The truth is, there is no material evidence that would convince me. I could always argue that the evidence is purely natural. Anything in the natural world can be argued away as natural. Any cicumstance can be argued as coincidence or yet-to-be-explained. It’s self protecting logic. The same kind that is used by some revealed relgions. Atheists love it because they know this deep down inside. They know they can always win an argument with it because even if they can’t produce a reason for something they can always default to “just because we don’t understand it now doesn’t mean you should immediately jump to God did it, there probably is a perfectly natural cause we just have yet to discover. We don’t know everything and we don’t claim to know everything.”

The truth is, they are right for the most part. Anything in the natural world can be explained naturally. It’s the ultimate motivation that is still in question.

Faith turns out to be, of all things, the best and only way to a deity. You need to have faith in a deity. As I said above, you view the objective world through a subjective lens. By having faith in a deity you see the world around you in a new light. What was before just a natural process now becomes divinely inspired or motivated. It’s easy for an atheist to pass this kind of thinking off as delusional. Because they don’t see it. They lack the faith to believe it. So that is actually the doorway as it turns out. If you deny it you’ll never see it. From an atheist worldview it may sound crazy but it’s true. It’s as simple as a change of perspective. Like viewing the world in infrared instead of visiable light.

There are of course those that would try to test faith, but they’re really just testing the claims of an individual or of a revealed religion. When those claims fail the test often the entire religion including the belief in a deity are thrown out. But I say again, throw out only the specific claim. If the claim is that praying can heal the sick, that can be tested. I generally believe that such a deity probably sees all these claims being made but never made them itself. Like a couple kids going around saying “my dad can beat up your dad” when such dads never made these claims themselves and would never follow through with them just because their kid made them. I see this with religious people all the time, they go around threatening other people with claims they were told by others that were told by others and so on. And those are generally considered the good claims because they came from a holy book. Yet we know very little about the book and the motivations of those who wrote it. Worse are the people who make original claims which we know they are just pulling out of their ass because they aren’t written in any so called holy book and we’ve never heard them before. The person is just angry or believes some easily refuted thing. A lot of judgement gets passed around like this. A lot of hellfire talk whenever someone encounters someone or something they don’t personally like. As I said before, when we deal with other people it’s better to deal in objective terms we all agree on rather than subjective emotional reactions. Religious claims get thrown around like battle axes with dull edges because they aren’t actually backed up by a diety.

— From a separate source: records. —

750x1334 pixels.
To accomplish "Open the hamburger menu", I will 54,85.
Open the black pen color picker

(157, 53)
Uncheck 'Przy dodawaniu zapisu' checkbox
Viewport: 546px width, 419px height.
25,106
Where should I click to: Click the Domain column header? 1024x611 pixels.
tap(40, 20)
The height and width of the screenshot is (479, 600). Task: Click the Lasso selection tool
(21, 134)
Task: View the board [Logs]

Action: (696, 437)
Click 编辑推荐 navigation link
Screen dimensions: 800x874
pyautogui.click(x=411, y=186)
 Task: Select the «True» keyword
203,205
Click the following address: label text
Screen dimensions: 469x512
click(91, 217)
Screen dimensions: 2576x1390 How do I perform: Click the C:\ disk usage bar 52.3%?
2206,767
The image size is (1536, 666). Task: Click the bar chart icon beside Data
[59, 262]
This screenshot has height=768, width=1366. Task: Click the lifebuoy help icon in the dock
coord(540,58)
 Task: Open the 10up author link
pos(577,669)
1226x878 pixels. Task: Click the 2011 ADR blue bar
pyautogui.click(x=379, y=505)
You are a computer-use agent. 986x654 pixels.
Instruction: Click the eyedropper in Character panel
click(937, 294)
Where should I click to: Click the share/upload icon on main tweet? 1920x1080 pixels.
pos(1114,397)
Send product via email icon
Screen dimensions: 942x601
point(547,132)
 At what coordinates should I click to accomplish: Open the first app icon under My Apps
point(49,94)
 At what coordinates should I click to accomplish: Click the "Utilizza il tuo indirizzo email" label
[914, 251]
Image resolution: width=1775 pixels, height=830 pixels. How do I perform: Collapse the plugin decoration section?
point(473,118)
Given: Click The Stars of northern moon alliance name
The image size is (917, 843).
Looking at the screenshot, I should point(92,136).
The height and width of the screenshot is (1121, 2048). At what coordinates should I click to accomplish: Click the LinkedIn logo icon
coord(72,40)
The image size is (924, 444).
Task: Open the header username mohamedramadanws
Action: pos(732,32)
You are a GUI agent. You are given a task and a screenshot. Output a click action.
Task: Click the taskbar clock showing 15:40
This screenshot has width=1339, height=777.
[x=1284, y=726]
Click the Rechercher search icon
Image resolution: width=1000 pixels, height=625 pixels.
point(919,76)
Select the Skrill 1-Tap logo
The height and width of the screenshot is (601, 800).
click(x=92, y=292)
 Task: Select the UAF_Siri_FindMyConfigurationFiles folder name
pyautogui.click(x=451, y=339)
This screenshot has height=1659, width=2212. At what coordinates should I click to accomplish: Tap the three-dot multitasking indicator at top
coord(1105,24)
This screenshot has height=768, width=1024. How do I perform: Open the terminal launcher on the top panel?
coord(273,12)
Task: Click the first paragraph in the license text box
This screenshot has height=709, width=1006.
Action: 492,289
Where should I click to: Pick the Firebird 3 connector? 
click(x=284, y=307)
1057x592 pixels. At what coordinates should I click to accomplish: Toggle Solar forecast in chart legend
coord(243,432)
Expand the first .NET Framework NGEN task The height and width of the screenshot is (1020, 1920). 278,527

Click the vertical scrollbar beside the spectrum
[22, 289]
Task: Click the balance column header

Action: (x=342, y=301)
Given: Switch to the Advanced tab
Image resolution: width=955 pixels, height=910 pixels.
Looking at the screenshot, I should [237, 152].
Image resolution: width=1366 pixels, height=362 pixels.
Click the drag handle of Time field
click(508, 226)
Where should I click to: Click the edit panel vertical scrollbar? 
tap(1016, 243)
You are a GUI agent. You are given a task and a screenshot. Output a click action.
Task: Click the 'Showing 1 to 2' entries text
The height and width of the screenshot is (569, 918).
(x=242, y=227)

This is why I see revealed religion as a failure and a con job.

So I am not a fan of revelaed religions, as you can tell. They make a lot of claims about morality, history, the world and the nature of a deity. I like to use my own senses and my own capacity to reason. I like science and the discoveries we make using it. Some of which refute religious claims. But I cannot call myself an atheist, even if it turns out that I agree with most atheists most of the time and get extremely frustrated with religious people. For me, the failures of atheism are personal and may not apply to others, but it’s me I live with.